以下、本発明を、例えば刺繍縫製可能なミシンに適用した一実施形態について、図面を参照しながら説明する。図1は、本実施形態に係るミシン1の全体の外観を、正面(ユーザ側)から見た様子を示している。図1において、ミシン1は、左右方向に延びるミシンベッド2と、ミシンベッド2の右端部から上方に延びる脚柱部3と、脚柱部3の上端から左方に延びるアーム部4とを一体的に有して構成されている。アーム部4の先端部が、ミシン頭部5とされている。なお、ミシン1を操作するユーザ側を前方とし、その反対方向を後方とする。
アーム部4の上部には、図示はしないが、上糸T(図8参照)の供給源となる糸駒を収容する糸駒収容部と、糸駒収容部を開閉可能に覆うカバー4aとが設けられている。また、アーム部4の前面側には、複数個のキースイッチ6が設けられている。詳しい説明は省略するが、キースイッチ6には、縫製作業の起動と停止を指令する起動・停止キー、返し縫いキー、針上下キー、糸切りキー、押え足上下キー、スピード調整つまみ等が含まれている。脚柱部3の前面には、大型で縦長形状をなしフルカラー表示が可能な液晶ディスプレイ7が設けられている。液晶ディスプレイ7の表面には、タッチパネル8(図3参照)が設けられている。
液晶ディスプレイ7には、図示はしないが、直線縫いやジグザグ縫い等の各種の実用模様を選択する画面、各種の刺繍模様を選択する画面、各種機能を実行させるための機能選択画面、各種のメッセージ等が表示される。タッチパネル8は、透明電極からなる複数のタッチキーを有する。ユーザがタッチキーを押圧操作することで、所望の実用模様又は刺繍模様の選択、各種機能の実行の指示、又は後述する糸通し機構による、縫針の目孔に対する上糸の糸通し動作の実行の指示が可能である。
アーム部4内には、ミシンモータ9(図3にのみ図示)により回転駆動される図示しない主軸が設けられている。そして、図1、図2に示すように、ミシン頭部5には、針棒10が設けられている。針棒10の下端部には、縫針11が着脱可能に装着されている。図4(b)に示すように、針棒10は、針棒台13に設けられた上下2箇所の支持部13aにより、上下動可能に支持されている。針棒台13は、取付板12に固定されている。取付板12は、図示しないミシン機枠に固定されている。
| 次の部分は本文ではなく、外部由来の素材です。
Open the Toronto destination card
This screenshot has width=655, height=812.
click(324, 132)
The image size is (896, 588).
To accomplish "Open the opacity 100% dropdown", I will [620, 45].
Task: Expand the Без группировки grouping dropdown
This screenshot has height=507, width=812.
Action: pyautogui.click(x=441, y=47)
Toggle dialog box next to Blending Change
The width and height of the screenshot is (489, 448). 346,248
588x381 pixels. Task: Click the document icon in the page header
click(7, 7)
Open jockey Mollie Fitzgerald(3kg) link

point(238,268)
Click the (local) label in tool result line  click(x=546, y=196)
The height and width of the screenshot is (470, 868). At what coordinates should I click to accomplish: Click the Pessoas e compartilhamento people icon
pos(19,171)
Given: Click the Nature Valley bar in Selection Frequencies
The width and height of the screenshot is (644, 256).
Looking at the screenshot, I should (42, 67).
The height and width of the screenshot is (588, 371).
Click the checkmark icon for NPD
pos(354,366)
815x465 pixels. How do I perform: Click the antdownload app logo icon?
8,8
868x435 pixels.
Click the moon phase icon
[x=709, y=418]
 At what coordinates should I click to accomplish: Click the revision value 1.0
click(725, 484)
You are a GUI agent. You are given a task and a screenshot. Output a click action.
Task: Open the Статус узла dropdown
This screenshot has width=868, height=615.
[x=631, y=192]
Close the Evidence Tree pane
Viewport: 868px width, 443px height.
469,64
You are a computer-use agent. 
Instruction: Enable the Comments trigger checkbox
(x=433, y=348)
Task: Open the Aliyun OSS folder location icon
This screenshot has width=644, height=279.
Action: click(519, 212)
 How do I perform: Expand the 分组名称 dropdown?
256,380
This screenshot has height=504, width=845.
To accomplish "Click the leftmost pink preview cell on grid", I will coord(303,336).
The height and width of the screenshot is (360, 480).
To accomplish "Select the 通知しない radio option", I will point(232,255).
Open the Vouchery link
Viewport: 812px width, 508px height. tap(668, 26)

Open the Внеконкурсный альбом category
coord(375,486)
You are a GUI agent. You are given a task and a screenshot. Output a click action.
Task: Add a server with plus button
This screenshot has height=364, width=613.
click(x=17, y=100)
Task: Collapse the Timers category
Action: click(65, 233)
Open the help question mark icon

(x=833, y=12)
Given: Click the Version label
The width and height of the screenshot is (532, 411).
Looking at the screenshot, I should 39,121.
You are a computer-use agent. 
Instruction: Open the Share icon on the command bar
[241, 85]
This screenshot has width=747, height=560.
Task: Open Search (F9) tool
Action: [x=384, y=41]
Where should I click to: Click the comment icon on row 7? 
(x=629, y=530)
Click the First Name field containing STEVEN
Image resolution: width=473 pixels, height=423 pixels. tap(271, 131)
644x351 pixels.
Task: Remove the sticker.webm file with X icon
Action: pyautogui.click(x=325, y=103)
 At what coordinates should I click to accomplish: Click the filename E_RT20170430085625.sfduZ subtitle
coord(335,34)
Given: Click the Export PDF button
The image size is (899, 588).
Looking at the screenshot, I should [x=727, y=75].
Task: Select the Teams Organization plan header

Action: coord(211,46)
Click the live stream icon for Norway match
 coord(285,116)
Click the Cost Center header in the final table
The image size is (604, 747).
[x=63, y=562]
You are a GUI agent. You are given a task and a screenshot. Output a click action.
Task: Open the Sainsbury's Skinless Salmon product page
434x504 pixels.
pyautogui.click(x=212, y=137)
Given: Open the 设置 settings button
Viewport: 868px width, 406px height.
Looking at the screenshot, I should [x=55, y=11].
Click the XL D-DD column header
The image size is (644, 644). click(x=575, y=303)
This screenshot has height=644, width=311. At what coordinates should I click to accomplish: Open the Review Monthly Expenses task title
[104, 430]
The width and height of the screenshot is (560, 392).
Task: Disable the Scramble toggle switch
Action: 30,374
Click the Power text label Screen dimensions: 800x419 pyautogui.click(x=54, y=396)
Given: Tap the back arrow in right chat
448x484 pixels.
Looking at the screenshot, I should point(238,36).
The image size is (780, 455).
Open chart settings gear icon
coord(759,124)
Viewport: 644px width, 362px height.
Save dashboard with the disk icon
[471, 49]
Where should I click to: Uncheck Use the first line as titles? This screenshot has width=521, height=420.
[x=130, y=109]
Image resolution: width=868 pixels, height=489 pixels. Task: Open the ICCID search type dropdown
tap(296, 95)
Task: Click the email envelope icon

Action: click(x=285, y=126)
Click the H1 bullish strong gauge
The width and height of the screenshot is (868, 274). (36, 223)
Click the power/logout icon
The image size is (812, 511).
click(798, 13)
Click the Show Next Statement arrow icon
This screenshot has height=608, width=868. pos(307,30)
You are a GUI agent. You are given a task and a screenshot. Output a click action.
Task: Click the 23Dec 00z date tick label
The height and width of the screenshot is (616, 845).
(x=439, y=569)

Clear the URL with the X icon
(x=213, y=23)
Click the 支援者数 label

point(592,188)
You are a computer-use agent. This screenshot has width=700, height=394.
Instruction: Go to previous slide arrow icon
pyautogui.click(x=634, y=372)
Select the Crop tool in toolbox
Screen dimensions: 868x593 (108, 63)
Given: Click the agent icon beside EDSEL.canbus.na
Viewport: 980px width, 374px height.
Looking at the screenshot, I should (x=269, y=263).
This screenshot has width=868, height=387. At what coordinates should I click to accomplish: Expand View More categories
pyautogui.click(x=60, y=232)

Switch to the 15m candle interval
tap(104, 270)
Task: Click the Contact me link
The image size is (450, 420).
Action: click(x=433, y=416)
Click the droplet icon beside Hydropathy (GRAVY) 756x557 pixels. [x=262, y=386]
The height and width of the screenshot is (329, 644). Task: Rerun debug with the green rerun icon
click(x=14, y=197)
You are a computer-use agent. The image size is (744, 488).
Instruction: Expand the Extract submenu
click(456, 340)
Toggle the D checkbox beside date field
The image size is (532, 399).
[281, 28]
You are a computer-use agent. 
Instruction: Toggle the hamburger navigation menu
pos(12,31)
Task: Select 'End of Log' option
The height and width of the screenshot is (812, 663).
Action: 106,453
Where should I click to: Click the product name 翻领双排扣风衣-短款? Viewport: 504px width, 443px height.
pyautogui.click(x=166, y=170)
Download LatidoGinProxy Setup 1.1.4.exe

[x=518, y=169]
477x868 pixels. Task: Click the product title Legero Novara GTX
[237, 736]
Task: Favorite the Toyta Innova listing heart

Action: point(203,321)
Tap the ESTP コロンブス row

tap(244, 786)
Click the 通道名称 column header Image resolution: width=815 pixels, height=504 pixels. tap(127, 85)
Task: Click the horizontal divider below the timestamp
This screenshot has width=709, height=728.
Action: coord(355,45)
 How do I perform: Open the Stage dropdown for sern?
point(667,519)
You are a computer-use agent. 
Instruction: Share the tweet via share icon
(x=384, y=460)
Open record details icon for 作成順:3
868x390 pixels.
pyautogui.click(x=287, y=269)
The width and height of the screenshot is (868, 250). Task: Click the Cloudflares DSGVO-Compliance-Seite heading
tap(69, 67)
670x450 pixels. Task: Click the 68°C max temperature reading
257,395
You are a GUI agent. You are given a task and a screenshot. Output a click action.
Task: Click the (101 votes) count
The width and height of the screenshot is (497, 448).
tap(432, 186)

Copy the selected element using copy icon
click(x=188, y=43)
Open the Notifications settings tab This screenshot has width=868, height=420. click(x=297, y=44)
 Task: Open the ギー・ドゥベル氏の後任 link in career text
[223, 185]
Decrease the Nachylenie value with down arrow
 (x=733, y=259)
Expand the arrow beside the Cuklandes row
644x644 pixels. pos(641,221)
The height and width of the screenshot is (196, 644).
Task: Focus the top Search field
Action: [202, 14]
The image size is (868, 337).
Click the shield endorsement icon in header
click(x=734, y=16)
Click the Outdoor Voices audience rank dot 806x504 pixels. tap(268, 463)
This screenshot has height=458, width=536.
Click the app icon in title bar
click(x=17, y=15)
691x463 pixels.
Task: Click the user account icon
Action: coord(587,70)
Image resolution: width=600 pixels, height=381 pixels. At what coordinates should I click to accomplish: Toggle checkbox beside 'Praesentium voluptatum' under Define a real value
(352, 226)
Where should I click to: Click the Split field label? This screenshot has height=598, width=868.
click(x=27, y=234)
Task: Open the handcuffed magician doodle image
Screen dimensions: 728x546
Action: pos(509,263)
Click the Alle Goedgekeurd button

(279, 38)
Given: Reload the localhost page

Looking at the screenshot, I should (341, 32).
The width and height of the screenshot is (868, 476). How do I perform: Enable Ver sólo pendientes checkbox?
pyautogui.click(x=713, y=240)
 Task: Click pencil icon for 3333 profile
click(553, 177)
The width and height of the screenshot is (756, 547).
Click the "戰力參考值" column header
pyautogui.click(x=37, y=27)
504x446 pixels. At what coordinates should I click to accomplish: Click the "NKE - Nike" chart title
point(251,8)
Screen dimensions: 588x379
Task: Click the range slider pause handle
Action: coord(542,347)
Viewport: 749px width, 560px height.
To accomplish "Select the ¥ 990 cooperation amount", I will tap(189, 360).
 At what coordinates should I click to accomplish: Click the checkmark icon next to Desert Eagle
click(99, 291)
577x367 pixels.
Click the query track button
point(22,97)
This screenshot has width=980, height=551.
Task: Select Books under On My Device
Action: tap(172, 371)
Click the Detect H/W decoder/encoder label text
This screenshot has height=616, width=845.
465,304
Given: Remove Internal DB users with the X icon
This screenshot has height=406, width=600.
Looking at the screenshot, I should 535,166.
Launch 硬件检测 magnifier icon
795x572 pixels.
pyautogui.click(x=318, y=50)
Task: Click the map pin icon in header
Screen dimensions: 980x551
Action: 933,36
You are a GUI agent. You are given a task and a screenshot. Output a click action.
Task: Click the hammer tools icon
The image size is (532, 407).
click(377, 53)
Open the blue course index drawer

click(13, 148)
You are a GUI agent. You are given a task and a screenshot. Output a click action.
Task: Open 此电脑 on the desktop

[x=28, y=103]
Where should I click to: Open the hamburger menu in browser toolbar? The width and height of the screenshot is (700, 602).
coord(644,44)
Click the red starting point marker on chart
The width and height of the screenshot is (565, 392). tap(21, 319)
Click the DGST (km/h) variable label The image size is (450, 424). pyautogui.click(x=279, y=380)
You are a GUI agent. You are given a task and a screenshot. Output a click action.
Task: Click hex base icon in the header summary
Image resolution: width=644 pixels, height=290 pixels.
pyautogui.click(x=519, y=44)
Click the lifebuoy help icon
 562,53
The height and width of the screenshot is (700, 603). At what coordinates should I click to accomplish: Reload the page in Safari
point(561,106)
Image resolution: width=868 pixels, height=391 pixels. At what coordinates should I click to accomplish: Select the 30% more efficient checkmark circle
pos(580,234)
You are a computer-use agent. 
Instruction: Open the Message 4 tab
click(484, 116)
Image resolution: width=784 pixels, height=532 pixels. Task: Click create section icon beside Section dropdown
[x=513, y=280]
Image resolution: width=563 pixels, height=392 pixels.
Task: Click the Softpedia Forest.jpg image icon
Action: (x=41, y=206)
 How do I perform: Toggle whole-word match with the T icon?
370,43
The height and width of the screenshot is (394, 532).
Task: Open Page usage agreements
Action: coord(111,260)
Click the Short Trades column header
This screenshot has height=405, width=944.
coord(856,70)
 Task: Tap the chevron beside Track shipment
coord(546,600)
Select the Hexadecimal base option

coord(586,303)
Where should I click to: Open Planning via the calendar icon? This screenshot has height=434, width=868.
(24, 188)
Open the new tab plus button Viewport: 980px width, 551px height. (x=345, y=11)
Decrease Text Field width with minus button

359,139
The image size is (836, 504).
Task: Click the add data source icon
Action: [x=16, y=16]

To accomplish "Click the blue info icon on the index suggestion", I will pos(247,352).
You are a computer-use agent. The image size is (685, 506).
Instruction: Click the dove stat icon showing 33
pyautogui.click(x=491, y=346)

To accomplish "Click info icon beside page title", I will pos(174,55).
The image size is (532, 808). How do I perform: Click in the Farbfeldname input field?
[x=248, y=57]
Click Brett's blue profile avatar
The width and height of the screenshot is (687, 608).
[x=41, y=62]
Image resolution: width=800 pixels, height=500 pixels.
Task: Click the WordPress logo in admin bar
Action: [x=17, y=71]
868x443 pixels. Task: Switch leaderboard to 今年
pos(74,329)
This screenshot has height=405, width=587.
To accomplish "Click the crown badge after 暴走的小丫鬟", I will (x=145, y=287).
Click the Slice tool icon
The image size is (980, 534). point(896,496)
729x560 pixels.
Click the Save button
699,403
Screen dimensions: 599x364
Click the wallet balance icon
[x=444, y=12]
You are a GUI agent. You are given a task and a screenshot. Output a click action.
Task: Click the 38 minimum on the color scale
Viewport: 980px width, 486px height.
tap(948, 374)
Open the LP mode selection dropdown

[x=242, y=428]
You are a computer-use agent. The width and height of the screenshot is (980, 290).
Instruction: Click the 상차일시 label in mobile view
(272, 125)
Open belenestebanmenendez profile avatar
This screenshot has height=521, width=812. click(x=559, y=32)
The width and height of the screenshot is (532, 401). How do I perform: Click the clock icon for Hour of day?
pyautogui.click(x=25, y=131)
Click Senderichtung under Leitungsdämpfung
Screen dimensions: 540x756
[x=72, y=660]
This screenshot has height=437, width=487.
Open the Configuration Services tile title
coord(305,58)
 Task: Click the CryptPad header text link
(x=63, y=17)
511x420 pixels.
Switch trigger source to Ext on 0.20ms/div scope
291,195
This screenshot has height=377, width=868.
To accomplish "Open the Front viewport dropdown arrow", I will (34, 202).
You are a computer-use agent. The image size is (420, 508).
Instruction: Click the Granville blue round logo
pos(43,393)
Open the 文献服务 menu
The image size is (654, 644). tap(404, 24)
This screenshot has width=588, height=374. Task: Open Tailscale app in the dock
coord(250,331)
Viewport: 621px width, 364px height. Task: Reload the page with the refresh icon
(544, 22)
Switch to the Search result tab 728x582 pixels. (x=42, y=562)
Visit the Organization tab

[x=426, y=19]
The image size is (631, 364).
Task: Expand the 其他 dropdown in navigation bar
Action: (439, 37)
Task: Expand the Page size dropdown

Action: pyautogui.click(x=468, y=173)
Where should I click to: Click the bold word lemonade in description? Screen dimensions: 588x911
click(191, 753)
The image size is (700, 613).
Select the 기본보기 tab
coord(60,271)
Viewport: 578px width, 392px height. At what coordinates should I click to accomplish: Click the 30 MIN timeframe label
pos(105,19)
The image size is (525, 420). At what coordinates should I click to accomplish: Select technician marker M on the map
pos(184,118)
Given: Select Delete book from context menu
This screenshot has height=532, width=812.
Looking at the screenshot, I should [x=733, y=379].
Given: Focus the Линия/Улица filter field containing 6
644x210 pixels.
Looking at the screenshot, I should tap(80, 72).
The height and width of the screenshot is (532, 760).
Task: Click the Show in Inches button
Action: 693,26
図4に示すように、針棒10には、上下2箇所の支持部13aの中間部において、針棒抱き14が固定されている。針棒抱き14は、図示しない針棒駆動機構に連結されている。針棒駆動機構は、主軸の回転により駆動される。
主軸の回転により針棒駆動機構が駆動されると、針棒抱き14を介して針棒10が所定のストロークで上下駆動される。ここで、縫製動作(ミシンモータ9)の停止時には、針棒10は、図1に示す所定の上昇位置(針上位置)に停止される。また、図4(b)に示すように、前記針棒抱き14のやや上方には、位置決め部材16が針棒10に固定されている。位置決め部材16には、後方に突出する突出片16aが形成されている。また、図2に示すように、針棒10の下端部には、針棒糸案内17が設けられている。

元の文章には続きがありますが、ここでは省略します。